La St-Jean selon… Loco Locass : Une Saint-Jean résolument politique
Musique

La St-Jean selon… Loco Locass : Une Saint-Jean résolument politique

nous avons soif de toutes les eaux du monde
nous avons faim de toutes les terres du monde
dans la liberté criée de débris d’embâcle
nos feux de position s’allument vers le large

Gaston Miron

Ça fait trois ans de suite que Loco Locass participe à ce qu’il est convenu d’appeler une Saint-Jean alternative, c’est-à-dire un spectacle payant, à l’initiative des artistes eux-mêmes. En 2003, c’était avec les Zapartistes, au Kola Note. L’année dernière, la fête se déployait au Spectrum, avec ces mêmes Zaps, les Charbonniers de l’enfer et Martin Léon. Cette année, le délire culmine au parc des Îles avec les Cowboys fringants et la joyeuse ribambelle.

Ce spectacle parallèle n’est pas un désaveu du rassemblement organisé au parc Maisonneuve. Ce n’est pas LE spectacle de la Saint-Jean mais UN spectacle de la Saint-Jean. Notre initiative n’est pas une soustraction mais une addition. Nous n’enlevons rien à personne, nous diversifions l’offre parce que nous croyons qu’une certaine proportion de Québécois ne se reconnaît pas dans la formule proposée par les organisateurs officiels. De l’aveu même de ceux-ci, la fête de Maisonneuve se veut la plus rassembleuse possible, ce qui expliquerait un choix d’artistes plus consensuels et l’expulsion du caractère politique de l’événement.

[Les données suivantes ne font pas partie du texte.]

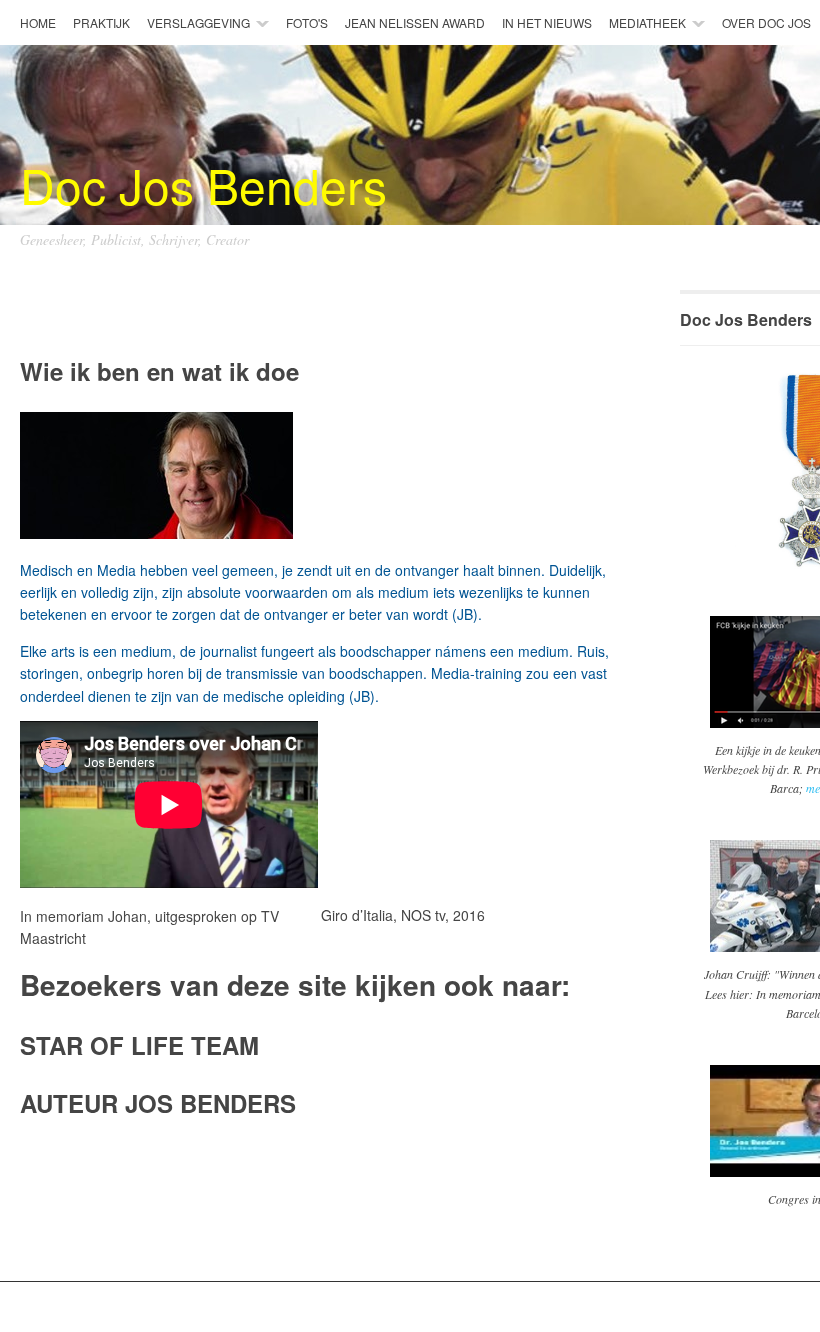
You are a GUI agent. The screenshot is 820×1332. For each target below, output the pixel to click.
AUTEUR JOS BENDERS (158, 1103)
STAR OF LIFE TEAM (139, 1045)
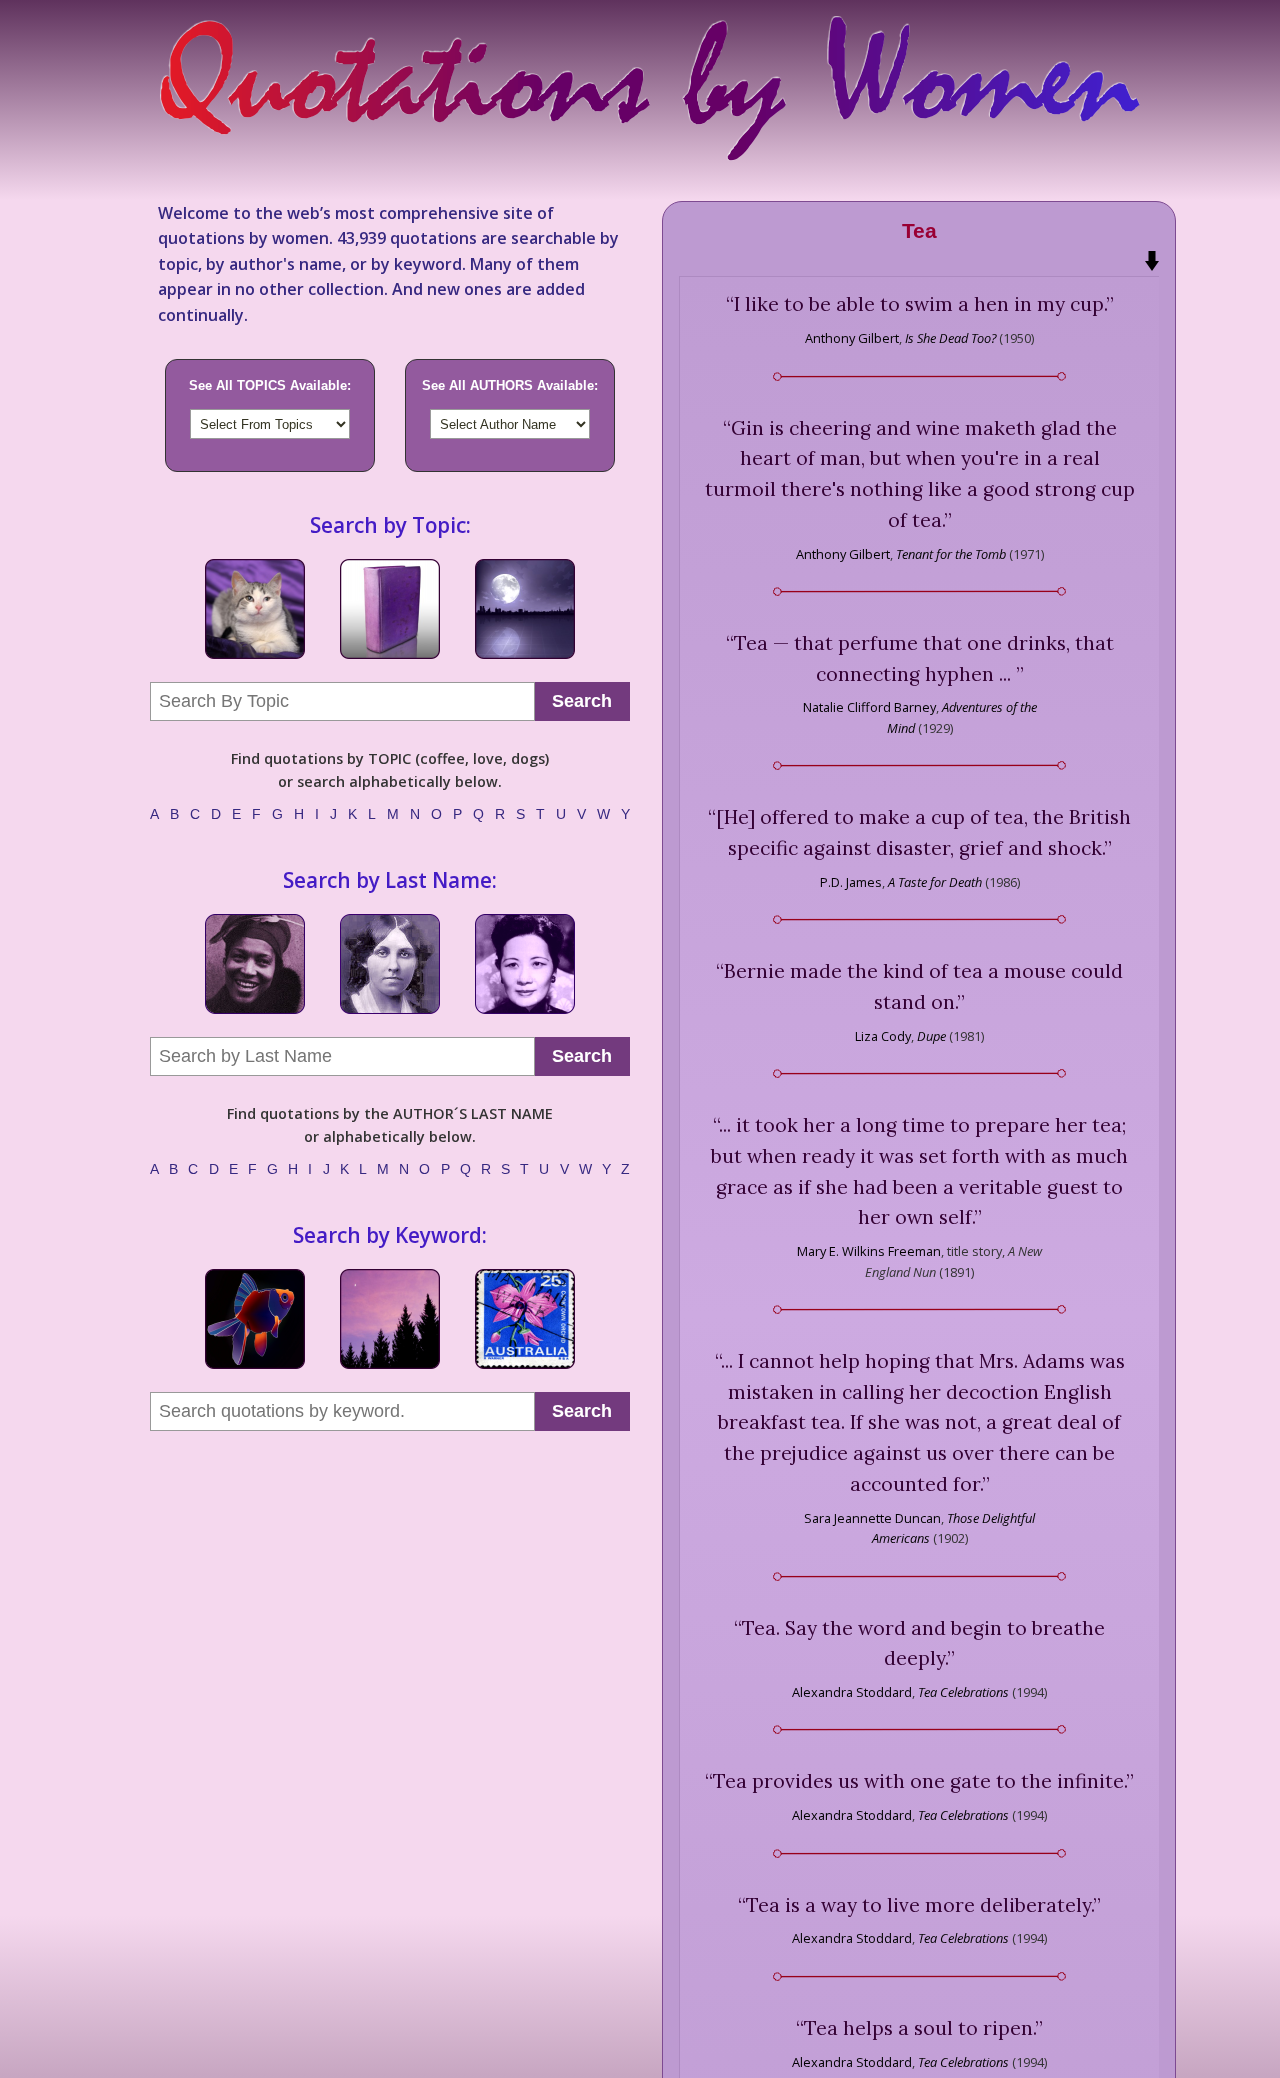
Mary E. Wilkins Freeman (869, 1251)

Ainsi, sous prétexte que certains Québécois fédéralistes se sentiraient exclus d’une célébration patriotique, on préfère une fête expurgée de sa raison d’être. Est-ce que la fête du Canada émascule sa dimension politique parce que 50 % des Québécois (qui sont aussi Canadiens jusqu’à nouvel ordre) sont souverainistes? Moi aussi, mes impôts servent à payer le 1er juillet et pourtant, je ne participe à aucune activité ce jour-là. Que ceux qui ne veulent pas fêter restent chez eux.

Puisqu’elle célèbre une nation, toute fête nationale est par définition politique. Il n’y a aucun mal là-dedans. Mais au Québec, notre schizophrénie identitaire relègue la fête d’un peuple au rang de festival de la mouche noire.

Le spectacle au parc des Îles réaffirme la primauté du politique dans la fête nationale des Québécois. Et quoi qu’en pensent certains, son caractère politique en fera un événement rassembleur. Ce sera la célébration de la nation québécoise dans toute sa multiplicité, sa modernité et sa fougue. Et pour ceux que ça inquièterait encore, il ne sera pas question de l’étoffe pure laine mais de la courtepointe québécoise, cette extraordinaire couverture texturée de toutes sortes de textiles, cousus ensemble par la langue française. Où que vous soyez le 24, bonne Saint-Jean!